Énée ne demeura pas plus frappé de surprise dans le temple de Junon[1] à l’aspect des tableaux de la guerre de Troie, que notre héros à la vue de ce qui se passoit dans cette grange. Tandis qu’il promenoit autour de lui des regards étonnés, un vénérable personnage vint à lui et l’aborda d’une manière trop cordiale et trop franche, pour n’être qu’une simple marque de politesse. C’étoit le roi des Bohémiens. Son habillement différoit peu de celui de ses sujets. Aucun ornement extérieur ne relevoit sa dignité ; et cependant, au dire de M. Jones, il y avoit dans son air quelque chose qui annonçoit l’autorité, et qui inspiroit la crainte et la soumission : soit que cette idée vînt de l’imagination de notre ami, soit qu’elle découle naturellement du pouvoir et en soit comme inséparable.

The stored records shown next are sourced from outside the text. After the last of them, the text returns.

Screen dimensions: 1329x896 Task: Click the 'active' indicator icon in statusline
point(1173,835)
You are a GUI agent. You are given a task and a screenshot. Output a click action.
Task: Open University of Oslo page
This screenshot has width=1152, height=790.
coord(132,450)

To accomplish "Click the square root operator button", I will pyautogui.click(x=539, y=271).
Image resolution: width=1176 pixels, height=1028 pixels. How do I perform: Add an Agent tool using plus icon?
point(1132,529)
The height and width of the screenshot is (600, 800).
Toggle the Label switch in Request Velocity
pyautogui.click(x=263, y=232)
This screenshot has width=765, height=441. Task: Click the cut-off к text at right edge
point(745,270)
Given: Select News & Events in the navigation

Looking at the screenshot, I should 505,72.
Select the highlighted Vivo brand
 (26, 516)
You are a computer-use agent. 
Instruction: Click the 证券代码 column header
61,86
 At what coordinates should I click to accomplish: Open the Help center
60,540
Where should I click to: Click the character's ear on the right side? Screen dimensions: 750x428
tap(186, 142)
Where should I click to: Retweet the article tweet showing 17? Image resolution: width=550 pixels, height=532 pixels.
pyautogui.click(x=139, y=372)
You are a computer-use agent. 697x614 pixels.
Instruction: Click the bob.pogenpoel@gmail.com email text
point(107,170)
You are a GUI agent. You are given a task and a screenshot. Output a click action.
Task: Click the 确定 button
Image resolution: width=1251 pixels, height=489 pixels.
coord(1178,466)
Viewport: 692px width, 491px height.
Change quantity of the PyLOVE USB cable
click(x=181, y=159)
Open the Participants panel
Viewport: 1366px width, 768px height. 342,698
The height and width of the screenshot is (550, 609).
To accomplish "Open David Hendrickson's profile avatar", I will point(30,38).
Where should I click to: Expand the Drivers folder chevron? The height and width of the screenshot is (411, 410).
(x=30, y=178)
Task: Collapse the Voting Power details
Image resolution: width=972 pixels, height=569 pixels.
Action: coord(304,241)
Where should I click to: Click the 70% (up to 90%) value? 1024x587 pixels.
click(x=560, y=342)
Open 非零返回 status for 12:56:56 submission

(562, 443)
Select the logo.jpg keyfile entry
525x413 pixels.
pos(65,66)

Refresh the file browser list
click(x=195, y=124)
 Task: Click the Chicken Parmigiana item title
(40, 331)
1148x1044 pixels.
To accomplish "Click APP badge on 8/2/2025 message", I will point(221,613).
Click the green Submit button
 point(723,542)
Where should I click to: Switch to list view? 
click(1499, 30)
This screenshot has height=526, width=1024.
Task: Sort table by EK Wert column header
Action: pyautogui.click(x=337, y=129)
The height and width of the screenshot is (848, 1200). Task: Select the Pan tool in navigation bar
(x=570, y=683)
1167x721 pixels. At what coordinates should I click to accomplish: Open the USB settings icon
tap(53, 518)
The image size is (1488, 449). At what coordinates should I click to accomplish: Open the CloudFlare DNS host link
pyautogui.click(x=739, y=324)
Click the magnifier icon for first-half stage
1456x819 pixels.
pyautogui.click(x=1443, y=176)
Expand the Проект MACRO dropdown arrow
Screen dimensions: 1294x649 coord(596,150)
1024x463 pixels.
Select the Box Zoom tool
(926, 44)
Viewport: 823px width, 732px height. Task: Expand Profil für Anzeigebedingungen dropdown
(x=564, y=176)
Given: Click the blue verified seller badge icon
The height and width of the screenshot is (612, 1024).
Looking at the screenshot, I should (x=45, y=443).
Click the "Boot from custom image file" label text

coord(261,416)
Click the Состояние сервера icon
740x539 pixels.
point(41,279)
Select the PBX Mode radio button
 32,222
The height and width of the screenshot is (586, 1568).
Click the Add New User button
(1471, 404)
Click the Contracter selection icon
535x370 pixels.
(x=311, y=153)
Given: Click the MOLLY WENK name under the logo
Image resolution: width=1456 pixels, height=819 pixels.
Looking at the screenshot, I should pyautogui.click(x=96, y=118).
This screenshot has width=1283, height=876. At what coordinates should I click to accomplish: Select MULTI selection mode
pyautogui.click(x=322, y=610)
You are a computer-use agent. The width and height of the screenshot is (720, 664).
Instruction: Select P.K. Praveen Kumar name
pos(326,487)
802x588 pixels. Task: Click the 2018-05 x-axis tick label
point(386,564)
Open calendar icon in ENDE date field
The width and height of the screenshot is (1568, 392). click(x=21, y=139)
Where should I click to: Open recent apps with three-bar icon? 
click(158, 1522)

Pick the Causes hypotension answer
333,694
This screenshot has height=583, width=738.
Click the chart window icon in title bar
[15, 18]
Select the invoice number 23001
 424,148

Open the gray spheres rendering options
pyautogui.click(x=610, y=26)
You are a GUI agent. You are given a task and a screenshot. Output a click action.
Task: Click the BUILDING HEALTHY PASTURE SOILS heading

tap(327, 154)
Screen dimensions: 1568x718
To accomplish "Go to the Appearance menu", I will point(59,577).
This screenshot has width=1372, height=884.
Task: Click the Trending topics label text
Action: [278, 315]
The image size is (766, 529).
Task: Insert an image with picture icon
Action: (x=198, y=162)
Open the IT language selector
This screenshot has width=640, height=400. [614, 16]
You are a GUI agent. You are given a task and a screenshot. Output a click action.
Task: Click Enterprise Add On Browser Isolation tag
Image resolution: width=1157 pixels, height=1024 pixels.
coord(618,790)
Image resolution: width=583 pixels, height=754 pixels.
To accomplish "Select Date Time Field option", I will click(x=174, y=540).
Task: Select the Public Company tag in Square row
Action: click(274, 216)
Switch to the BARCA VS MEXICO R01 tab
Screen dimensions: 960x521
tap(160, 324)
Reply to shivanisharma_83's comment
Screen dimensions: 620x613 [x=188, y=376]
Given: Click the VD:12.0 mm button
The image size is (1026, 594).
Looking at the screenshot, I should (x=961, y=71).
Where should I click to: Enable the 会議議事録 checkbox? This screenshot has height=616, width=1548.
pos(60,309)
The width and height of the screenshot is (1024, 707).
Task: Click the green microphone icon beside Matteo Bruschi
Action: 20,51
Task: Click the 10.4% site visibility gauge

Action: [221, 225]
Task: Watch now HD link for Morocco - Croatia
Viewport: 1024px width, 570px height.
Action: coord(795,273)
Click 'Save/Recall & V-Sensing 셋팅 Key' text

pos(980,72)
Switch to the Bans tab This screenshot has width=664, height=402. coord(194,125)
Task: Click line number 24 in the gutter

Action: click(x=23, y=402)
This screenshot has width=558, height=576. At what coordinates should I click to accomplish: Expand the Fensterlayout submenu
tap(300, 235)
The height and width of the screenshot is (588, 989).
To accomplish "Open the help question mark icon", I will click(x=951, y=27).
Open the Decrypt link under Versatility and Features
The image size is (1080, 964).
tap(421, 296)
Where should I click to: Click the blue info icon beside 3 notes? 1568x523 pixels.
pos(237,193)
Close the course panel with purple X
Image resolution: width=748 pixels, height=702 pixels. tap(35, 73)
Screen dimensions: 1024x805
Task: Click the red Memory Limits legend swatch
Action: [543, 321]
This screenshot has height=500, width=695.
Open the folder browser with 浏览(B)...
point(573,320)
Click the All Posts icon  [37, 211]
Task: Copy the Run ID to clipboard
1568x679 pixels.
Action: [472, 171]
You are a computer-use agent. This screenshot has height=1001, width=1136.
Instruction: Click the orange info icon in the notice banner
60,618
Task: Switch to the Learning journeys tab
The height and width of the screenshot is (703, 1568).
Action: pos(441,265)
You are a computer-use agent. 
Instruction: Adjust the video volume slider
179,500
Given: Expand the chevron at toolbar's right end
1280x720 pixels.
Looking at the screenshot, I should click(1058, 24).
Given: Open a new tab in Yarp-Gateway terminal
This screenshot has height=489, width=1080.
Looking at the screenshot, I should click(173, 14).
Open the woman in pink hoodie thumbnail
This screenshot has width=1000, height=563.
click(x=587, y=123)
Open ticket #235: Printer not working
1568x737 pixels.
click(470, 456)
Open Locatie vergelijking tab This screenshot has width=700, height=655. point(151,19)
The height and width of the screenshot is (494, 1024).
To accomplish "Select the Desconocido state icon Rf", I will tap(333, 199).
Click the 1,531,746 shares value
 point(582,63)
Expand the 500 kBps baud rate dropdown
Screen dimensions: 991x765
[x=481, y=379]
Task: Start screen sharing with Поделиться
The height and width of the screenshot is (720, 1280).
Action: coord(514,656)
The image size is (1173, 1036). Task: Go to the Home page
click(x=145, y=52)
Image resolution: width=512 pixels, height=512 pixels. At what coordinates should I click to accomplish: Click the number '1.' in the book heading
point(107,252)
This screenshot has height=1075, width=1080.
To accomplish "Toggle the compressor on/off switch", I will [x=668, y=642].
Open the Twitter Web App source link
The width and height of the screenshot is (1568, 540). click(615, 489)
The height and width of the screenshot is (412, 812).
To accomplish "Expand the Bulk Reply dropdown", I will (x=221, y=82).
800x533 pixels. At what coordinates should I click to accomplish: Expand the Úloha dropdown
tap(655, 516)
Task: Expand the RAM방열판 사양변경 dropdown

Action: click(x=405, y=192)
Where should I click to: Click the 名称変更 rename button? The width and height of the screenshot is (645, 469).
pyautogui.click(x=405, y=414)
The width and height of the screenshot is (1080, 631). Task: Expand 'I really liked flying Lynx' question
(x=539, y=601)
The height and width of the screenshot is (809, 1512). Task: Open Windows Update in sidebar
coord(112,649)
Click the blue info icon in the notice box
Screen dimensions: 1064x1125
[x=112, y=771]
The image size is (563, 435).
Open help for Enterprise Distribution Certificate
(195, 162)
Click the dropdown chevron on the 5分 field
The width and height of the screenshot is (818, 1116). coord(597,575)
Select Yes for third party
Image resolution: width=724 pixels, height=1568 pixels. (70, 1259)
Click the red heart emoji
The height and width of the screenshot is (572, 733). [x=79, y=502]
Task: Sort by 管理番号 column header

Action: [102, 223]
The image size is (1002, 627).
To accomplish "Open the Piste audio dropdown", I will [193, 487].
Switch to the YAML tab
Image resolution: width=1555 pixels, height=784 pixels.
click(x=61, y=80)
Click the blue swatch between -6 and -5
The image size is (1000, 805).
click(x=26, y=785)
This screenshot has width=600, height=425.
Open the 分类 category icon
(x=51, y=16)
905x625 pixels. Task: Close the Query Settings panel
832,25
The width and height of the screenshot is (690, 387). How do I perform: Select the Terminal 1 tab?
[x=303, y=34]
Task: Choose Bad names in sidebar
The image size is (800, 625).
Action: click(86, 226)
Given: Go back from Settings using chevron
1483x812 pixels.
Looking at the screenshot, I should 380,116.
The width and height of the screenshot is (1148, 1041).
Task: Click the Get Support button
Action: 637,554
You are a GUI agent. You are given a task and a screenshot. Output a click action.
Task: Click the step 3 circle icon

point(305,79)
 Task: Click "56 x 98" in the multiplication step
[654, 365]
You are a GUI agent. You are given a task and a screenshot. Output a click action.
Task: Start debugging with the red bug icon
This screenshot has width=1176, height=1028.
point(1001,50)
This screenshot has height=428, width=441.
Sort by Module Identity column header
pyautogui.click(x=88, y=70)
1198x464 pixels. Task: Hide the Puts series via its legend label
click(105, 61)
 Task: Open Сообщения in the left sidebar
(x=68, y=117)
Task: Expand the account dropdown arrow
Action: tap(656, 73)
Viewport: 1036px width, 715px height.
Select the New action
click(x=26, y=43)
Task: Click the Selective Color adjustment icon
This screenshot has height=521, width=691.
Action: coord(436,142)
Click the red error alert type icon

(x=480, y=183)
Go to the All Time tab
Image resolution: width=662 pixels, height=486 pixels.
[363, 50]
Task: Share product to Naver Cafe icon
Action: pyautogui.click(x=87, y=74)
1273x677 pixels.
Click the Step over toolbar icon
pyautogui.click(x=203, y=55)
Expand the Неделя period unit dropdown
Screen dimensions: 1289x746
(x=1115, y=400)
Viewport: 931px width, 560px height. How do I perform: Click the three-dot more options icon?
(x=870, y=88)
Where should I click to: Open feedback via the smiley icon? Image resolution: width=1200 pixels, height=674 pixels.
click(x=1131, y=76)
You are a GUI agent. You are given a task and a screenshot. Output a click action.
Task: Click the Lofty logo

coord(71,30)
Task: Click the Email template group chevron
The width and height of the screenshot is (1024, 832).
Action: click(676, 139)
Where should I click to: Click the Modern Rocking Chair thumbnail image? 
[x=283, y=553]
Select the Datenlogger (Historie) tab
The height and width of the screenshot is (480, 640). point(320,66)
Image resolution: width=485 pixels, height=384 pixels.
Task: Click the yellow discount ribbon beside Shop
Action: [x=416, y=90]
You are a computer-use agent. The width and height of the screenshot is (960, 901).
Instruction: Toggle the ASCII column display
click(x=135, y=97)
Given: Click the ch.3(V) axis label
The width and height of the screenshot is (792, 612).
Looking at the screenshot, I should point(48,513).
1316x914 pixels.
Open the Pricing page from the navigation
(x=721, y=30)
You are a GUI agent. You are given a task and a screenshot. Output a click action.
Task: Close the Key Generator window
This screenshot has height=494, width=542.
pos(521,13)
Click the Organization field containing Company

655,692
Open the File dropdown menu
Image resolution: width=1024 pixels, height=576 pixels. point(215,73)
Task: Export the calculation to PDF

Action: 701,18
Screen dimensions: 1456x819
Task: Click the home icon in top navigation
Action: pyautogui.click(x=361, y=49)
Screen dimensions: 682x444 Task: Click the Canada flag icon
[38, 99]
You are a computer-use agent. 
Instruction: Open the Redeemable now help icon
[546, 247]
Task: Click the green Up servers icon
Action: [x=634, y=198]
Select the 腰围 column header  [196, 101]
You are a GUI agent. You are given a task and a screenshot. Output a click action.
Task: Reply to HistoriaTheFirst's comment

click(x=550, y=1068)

La physionomie ouverte, les manières polies de Jones, jointes à l’agrément de sa personne le recommandoient au premier abord. L’impression favorable qui en étoit l’effet ordinaire fut encore augmentée par le profond respect qu’il témoigna au roi des Bohémiens, dès qu’il eut connoissance

  1. Dum stupet obtutuque hæret defixus in uno.Virgile.